>> Start Provided information

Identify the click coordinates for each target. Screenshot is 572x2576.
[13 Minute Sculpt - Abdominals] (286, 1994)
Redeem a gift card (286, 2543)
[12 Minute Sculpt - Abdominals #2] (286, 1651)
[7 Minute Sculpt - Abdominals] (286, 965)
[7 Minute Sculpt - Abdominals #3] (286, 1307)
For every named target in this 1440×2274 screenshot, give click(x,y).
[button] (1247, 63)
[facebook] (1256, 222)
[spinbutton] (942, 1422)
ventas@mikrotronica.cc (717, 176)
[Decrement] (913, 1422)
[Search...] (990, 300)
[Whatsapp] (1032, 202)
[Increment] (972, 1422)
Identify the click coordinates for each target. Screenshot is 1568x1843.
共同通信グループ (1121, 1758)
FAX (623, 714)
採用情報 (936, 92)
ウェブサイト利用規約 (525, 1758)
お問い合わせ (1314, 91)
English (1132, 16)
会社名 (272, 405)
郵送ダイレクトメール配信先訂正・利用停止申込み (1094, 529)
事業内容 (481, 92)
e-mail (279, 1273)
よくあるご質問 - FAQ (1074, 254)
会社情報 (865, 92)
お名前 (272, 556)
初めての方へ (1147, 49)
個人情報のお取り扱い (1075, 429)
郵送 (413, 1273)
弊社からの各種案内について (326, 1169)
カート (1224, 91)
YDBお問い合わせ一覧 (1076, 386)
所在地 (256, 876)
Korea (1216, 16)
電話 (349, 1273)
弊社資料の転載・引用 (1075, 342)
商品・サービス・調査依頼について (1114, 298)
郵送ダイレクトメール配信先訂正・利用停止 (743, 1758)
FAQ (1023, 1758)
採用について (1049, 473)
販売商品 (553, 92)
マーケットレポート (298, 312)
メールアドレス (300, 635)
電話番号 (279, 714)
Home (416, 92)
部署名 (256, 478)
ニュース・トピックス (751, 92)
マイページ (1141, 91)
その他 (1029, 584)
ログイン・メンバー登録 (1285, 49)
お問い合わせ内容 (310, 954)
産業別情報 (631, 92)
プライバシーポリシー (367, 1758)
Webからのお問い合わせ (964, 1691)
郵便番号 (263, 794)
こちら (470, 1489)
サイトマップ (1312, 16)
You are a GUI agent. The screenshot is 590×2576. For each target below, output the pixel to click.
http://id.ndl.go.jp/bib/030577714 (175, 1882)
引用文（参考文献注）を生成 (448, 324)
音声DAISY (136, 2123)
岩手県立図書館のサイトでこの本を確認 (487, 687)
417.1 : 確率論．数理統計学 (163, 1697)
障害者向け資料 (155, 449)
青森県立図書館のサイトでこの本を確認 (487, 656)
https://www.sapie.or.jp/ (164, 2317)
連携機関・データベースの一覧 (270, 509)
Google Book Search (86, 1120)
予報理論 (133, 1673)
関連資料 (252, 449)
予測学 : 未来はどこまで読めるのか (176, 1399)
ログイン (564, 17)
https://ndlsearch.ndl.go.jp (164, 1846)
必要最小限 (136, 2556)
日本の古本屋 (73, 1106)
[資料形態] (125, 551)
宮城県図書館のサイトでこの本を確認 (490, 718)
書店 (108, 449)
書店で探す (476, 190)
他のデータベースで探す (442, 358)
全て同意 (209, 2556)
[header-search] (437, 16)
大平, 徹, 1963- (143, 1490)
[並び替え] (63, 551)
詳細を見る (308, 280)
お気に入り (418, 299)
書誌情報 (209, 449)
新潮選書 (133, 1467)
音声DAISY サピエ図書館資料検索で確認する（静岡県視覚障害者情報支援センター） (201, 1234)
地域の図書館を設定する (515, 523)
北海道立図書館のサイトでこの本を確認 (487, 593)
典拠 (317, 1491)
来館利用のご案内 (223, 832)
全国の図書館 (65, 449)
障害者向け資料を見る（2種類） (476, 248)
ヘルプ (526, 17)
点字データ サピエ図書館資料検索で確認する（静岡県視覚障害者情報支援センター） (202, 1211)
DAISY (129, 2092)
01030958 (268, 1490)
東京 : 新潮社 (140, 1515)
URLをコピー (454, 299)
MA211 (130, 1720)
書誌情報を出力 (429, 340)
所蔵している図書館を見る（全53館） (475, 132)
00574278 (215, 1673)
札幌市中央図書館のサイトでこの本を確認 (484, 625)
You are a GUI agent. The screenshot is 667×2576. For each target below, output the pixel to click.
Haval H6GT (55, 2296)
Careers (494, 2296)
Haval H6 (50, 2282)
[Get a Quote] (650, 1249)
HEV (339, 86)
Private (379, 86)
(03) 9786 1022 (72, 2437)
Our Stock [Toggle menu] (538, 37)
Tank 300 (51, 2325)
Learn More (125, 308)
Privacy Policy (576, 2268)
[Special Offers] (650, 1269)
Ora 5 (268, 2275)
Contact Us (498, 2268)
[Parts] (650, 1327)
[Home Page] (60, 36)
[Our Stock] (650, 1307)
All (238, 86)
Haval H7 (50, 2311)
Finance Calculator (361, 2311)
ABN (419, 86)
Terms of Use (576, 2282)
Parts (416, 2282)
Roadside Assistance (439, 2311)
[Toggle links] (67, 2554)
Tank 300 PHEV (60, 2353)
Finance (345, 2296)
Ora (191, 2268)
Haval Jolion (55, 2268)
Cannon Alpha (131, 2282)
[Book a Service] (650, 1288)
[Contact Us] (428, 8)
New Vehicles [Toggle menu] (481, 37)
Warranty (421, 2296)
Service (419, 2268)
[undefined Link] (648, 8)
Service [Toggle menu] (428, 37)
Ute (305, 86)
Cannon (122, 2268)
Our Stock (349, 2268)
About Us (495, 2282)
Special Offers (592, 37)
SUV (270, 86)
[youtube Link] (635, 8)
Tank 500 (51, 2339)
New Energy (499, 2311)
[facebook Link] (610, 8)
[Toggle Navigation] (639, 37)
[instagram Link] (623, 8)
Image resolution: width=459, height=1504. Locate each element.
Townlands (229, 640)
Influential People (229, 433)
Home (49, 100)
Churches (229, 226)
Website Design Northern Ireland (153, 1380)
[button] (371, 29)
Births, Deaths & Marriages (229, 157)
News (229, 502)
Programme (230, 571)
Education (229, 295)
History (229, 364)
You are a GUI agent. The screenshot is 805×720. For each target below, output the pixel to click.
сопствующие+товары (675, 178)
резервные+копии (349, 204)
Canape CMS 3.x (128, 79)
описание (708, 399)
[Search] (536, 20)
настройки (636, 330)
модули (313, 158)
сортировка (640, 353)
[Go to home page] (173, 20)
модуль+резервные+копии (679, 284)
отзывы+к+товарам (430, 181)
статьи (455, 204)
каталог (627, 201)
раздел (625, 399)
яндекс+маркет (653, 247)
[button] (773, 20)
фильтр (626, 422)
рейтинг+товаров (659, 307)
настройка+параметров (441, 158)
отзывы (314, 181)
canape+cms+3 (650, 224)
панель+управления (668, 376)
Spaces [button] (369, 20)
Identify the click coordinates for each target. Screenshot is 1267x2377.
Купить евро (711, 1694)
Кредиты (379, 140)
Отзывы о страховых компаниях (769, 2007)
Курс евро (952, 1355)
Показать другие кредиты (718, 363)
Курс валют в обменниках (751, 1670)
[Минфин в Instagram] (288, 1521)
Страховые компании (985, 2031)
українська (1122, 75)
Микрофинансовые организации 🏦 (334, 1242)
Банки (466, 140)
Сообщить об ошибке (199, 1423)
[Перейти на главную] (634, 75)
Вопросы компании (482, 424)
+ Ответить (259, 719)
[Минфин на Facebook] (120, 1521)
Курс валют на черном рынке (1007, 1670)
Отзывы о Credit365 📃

>> End Provided information

■ **Aim**: Rewrite the items from the first line up to and including the line with "弊社からの各種案内について (326, 1169)" as a JSON list of strings, one string per line. Leave out any blank lines.

■ **Response for this exercise**:
[
  "Identify the click coordinates for each target. Screenshot is 572x2576.",
  "[13 Minute Sculpt - Abdominals] (286, 1994)",
  "Redeem a gift card (286, 2543)",
  "[12 Minute Sculpt - Abdominals #2] (286, 1651)",
  "[7 Minute Sculpt - Abdominals] (286, 965)",
  "[7 Minute Sculpt - Abdominals #3] (286, 1307)",
  "For every named target in this 1440×2274 screenshot, give click(x,y).",
  "[button] (1247, 63)",
  "[facebook] (1256, 222)",
  "[spinbutton] (942, 1422)",
  "ventas@mikrotronica.cc (717, 176)",
  "[Decrement] (913, 1422)",
  "[Search...] (990, 300)",
  "[Whatsapp] (1032, 202)",
  "[Increment] (972, 1422)",
  "Identify the click coordinates for each target. Screenshot is 1568x1843.",
  "共同通信グループ (1121, 1758)",
  "FAX (623, 714)",
  "採用情報 (936, 92)",
  "ウェブサイト利用規約 (525, 1758)",
  "お問い合わせ (1314, 91)",
  "English (1132, 16)",
  "会社名 (272, 405)",
  "郵送ダイレクトメール配信先訂正・利用停止申込み (1094, 529)",
  "事業内容 (481, 92)",
  "e-mail (279, 1273)",
  "よくあるご質問 - FAQ (1074, 254)",
  "会社情報 (865, 92)",
  "お名前 (272, 556)",
  "初めての方へ (1147, 49)",
  "個人情報のお取り扱い (1075, 429)",
  "郵送 (413, 1273)",
  "弊社からの各種案内について (326, 1169)"
]